- The government has brought video streaming over-the-top (OTT) platforms such as Netflix, Amazon’s Prime Video, Hotstar, and others under the Ministry of Information and Broadcasting (I&B).
- These platforms were so far under the Ministry of Electronics and Information Technology.
- Over-the-top platforms, are audio and video hosting and streaming services.
- These platforms offer a range of content and use artificial intelligence to suggest users the content they are likely to view based on their past viewership on the platform.
- Most OTT platforms generally offer some content for free and charge a monthly subscription fee for premium content which is generally unavailable elsewhere.
- The premium content is usually produced and marketed by the OTT platform themselves, in association with established production houses.
Regulation for media platforms
- At the moment there are a mix of autonomous, government bodies and self-regulatory bodies for various types of entertainment and news providers depending on the platform.
- For print media, there is the Press Council of India, which is a statutory, quasi-judicial authority and for television news, there is News Broadcasting Standards Authority, which is a self-regulatory body.
- For films there is the Central Board of Film Certification, which comes under the I&B Ministry.
- For television entertainment, there is Broadcasting Content Complaints Council, which is also independent and self-regulatory.
- Similarly, the Advertising Standards Council of India, that regulates advertising is also a self-regulatory body.
- Moreover, the I&B Ministry also has a mechanism to penalize television channels—both, news and non-news—for any violation of the programme code and the advertising code prescribed under the Cable Television Network (Regulation) Act, 1995.
- However, there are no laws or rules regulating OTT platforms as it is a relatively new medium of entertainment.

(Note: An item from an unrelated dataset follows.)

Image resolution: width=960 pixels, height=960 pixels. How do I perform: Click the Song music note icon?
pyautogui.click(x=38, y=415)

Issue of unregulated content on OTT platforms
- The issue of unregulated content on the OTT platforms has been raised in the courts several times in the past.
- The government has been pushing the OTT platforms, also known as Online Curated Content Providers,to come up with a self-regulatory mechanism.

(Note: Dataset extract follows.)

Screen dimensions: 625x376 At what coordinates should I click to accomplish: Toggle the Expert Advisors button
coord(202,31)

- Following government pressure to regulate content, the Internet and Mobile Association of India (IAMAI), a representative body of the OTT platforms had proposed a self-regulatory model.
- A Digital Curated Content Complaints Council (DCCC) was also proposed along with the self-regulatory mechanism.

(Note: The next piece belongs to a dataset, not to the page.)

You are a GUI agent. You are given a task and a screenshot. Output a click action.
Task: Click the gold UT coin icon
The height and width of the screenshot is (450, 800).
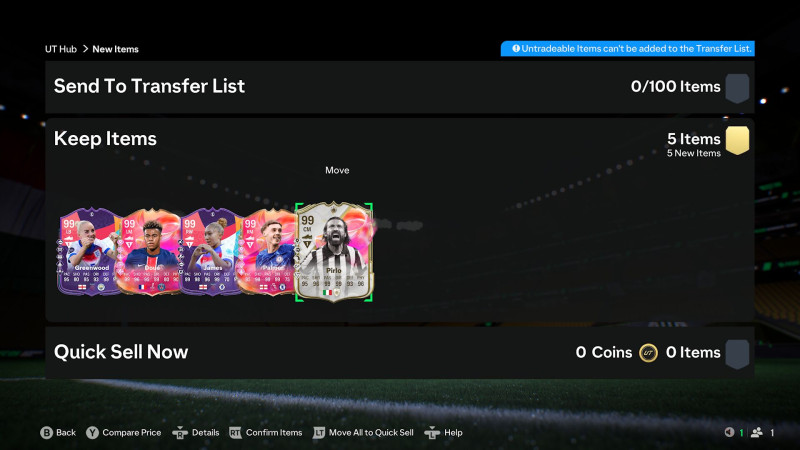(648, 353)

- However, the government had refused to support the model proposed by the Internet and Mobile Association of India (IAMAI).
- As per the government, the self-regulatory model and the DCCC lacked independent third-party monitoring and did not have a well-defined code of ethics.
- The government also said that the model suffered from issues of conflict of interest, and did not define prohibited content clearly.
Impact of the current move
- According to media experts the move can have a negative effect on the creative freedom and expression of OTT platforms.
- It can lead to a situation where the OTT platforms would have to apply for certification and approval of their content.
- This could give rise to many conflicts as most OTT platforms have content that could otherwise be censored by the certification boards in India.
- The future depends on whether the I&B ministry comes up with any guidelines to regulate content on OTT platforms.
- OTT platforms are likely to resist the plans to censor the content being provided by them as these platforms have often chosen to produce movies and documentaries on sensitive but relevant topics.